Beyond the misunderstandings, Wasserstein was troubled by devious applications of the statistic.

“What concerns us even more are the misuses, particularly the misuse of statistical significance as an arbiter of scientific validity. Such misuse contributes to poor decision making and lack of reproducibility and ultimately erodes not only the advance of science but also public confidence in science.”

### References

- Baker M. Statisticians issue warning over misuse of P values: Policy statement aims to halt missteps in the quest for certainty.
*Nature*531(7593): 151, 2016. Available here. - Wasserstein RL and Lazar NA. The ASA’s statement on p-values: context, process, and purpose.
*The American Statistician*, 2016. Available here.

### Comments on The P-Value Crisis

4 Comments

This is great information to know. Especially when reading a study we can now take the p-value as a correlate but not a direct gold standard of the value of the study.

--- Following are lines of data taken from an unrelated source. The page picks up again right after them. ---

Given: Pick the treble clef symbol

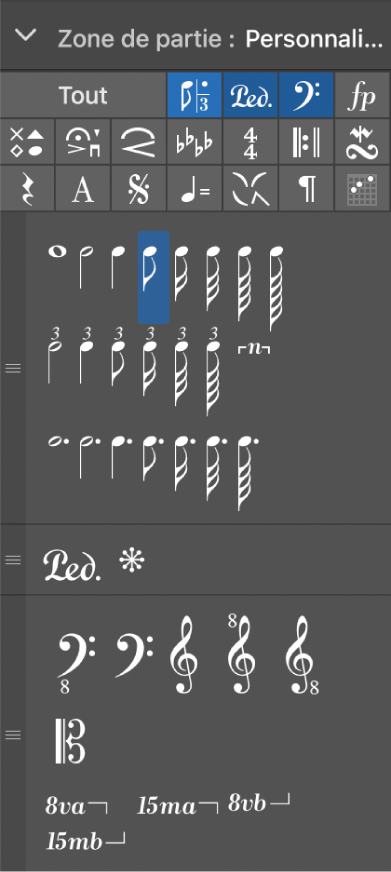Looking at the screenshot, I should (x=184, y=655).
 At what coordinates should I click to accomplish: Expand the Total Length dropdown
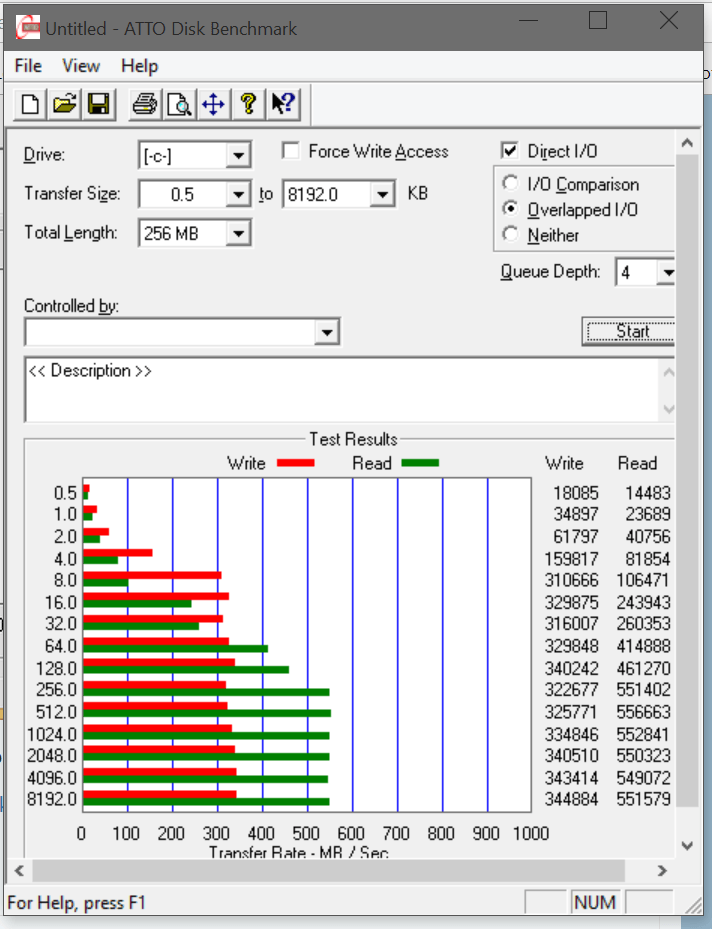(x=237, y=234)
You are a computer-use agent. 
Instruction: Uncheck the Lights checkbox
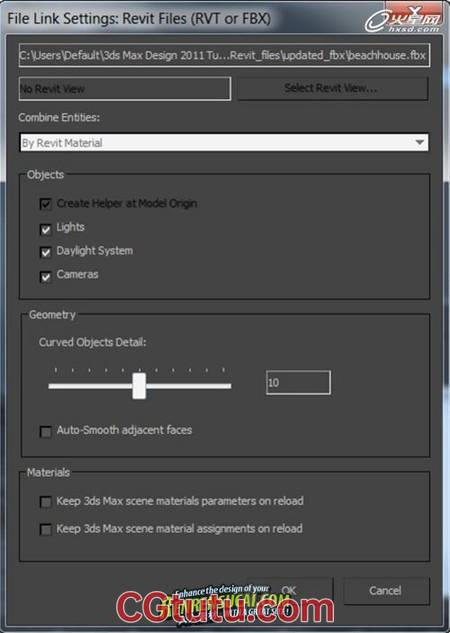(46, 229)
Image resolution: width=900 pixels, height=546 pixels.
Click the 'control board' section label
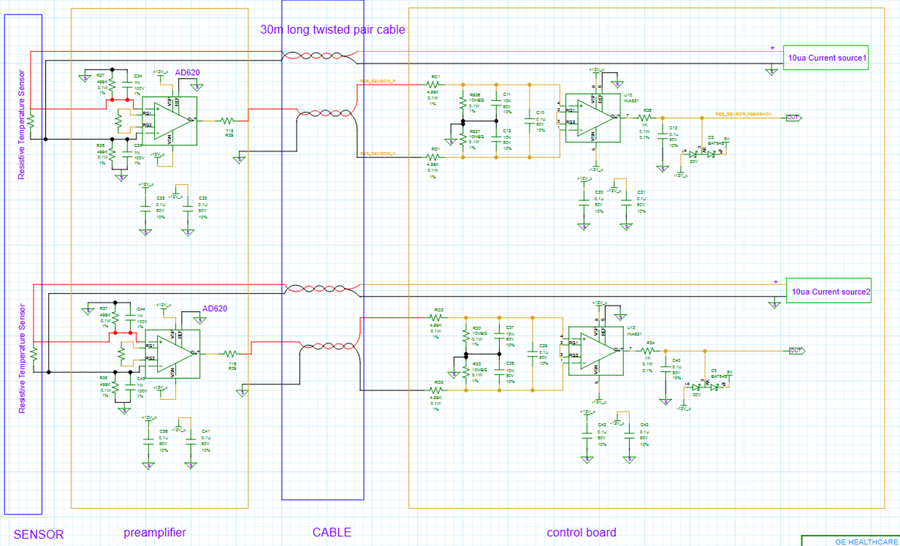(x=581, y=532)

Ron Wasserstein's example of the ASA's second principl:

"P-values do not measure the probability that the studied hypothesis is true, or the probability that the data were produced by random chance alone." illustrates the misuse of the p-value in simple terms that even I can understand. This misuse of the p-value is prevalent in medical research. It's time to stop committing a Vizzini blunder!

"A p-value, or statistical significance, does not measure the size of an effect or the importance of a result."

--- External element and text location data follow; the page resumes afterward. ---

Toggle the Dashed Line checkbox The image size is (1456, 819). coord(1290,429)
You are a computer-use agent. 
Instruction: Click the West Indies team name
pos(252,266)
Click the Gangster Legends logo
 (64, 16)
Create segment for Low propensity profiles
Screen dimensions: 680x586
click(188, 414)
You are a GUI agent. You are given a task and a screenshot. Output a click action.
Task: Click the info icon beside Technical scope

One of the beautiful things about the CrossFit approach to quantifying fitness/work capacity is that it obviates the need for the 'post modern' scientific approach, as Coach Glassman put it on a recent comment thread. If you cut your time on a benchmark WOD in half, you've doubled your work capacity. No need to complicate it any further than that with P-values, effect sizes, regression analyses etc. Newtonian kinematics, it turns out, is more than sufficient as an analytic tool!

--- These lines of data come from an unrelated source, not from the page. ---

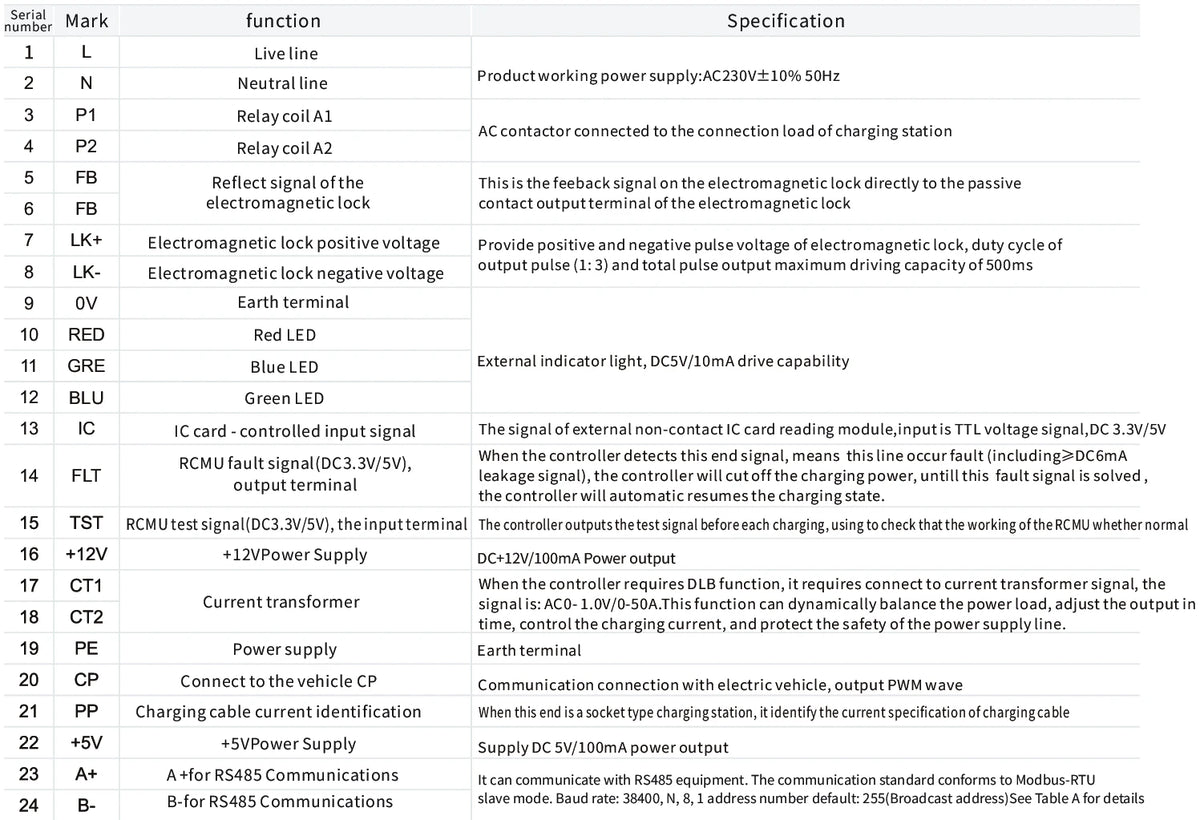The height and width of the screenshot is (820, 1200).
Task: Select the 'DC+12V/100mA Power output' specification
Action: 577,559

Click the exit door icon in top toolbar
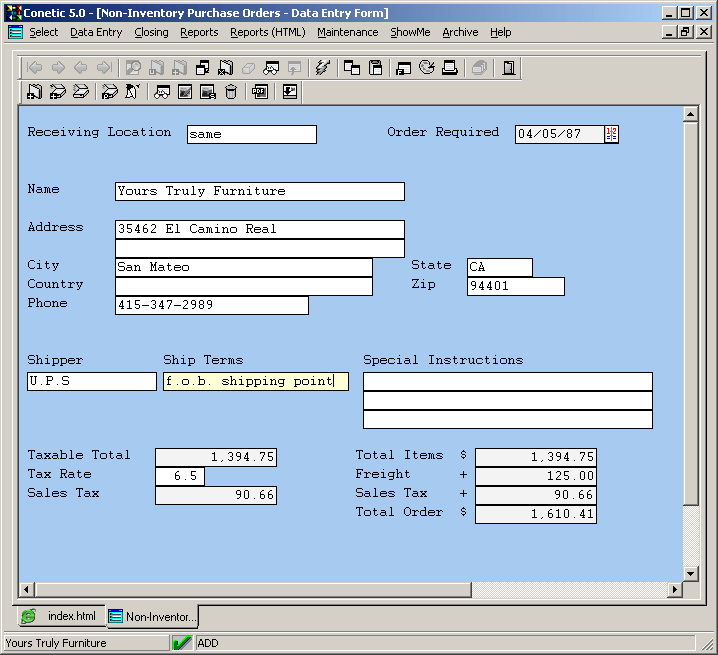[x=509, y=68]
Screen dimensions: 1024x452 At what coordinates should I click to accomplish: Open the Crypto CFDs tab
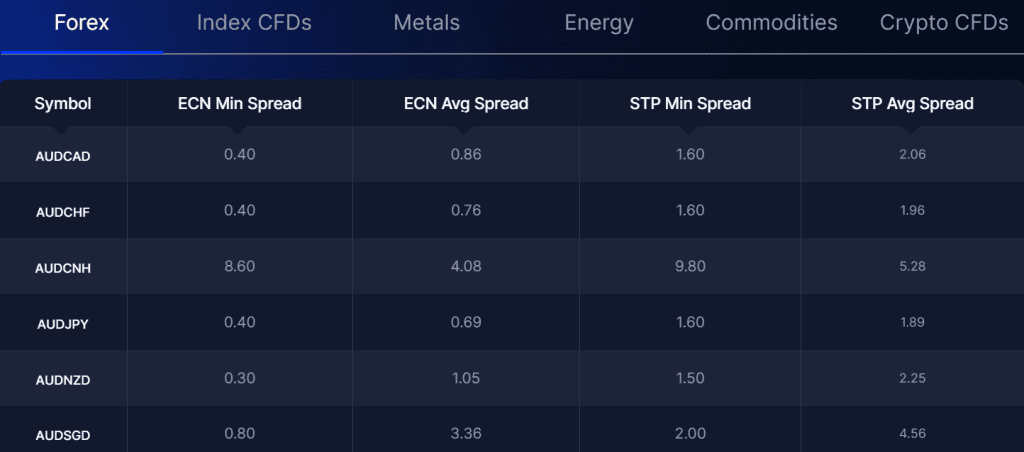point(943,23)
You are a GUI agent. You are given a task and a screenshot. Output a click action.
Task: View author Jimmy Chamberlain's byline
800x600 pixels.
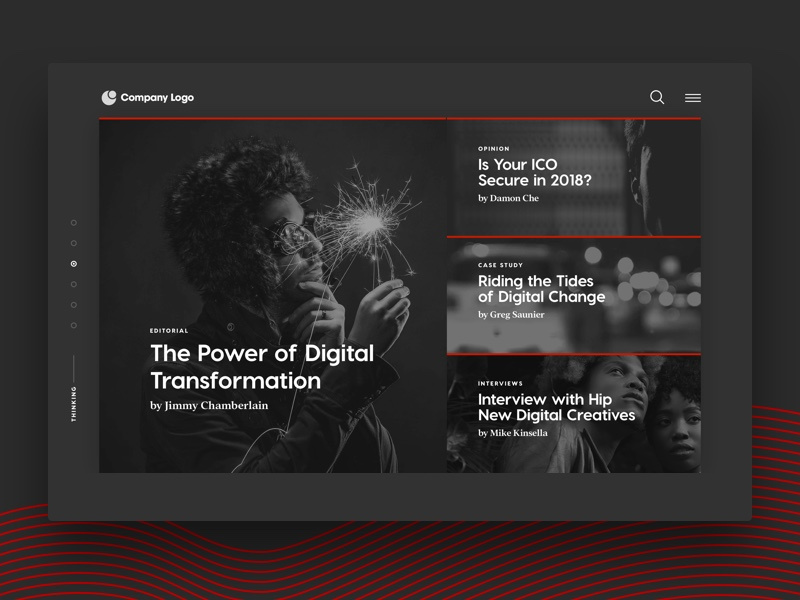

It's also one of the beautiful things about determining success in terms of pure, functional metrics - do you perform better, feel better, etc. Science is simpler, more compelling, and probably less likely to err when we define our outcomes this simply. We can clearly file interventions/approaches/etc. into meaningful buckets - does it work, does it not. And then either way we can move forward. We might make a mistake on occasion, but we can iterate and adapt so freely the cost of those mistakes is minimized.

Obviously big chunks of science aren't this clear...but this may be a critique, not a fact. Researchers try to precisely quantify the impact of very specific inputs on very specific outputs. Often this REQUIRES statistics because obvious results simply don't exist.

But I'd hope the output of this statistical discussion among the scientific community is not a new way of looking at statistics, but a step back to a scientific process where (as Wasserstein puts it) "thoughtful statistical and scientific reasoning" determine relevance - and that research that only looks significant because it passed a p-value threshold is minimized, not magnified. I think this could lead to better-designed studies, to boot.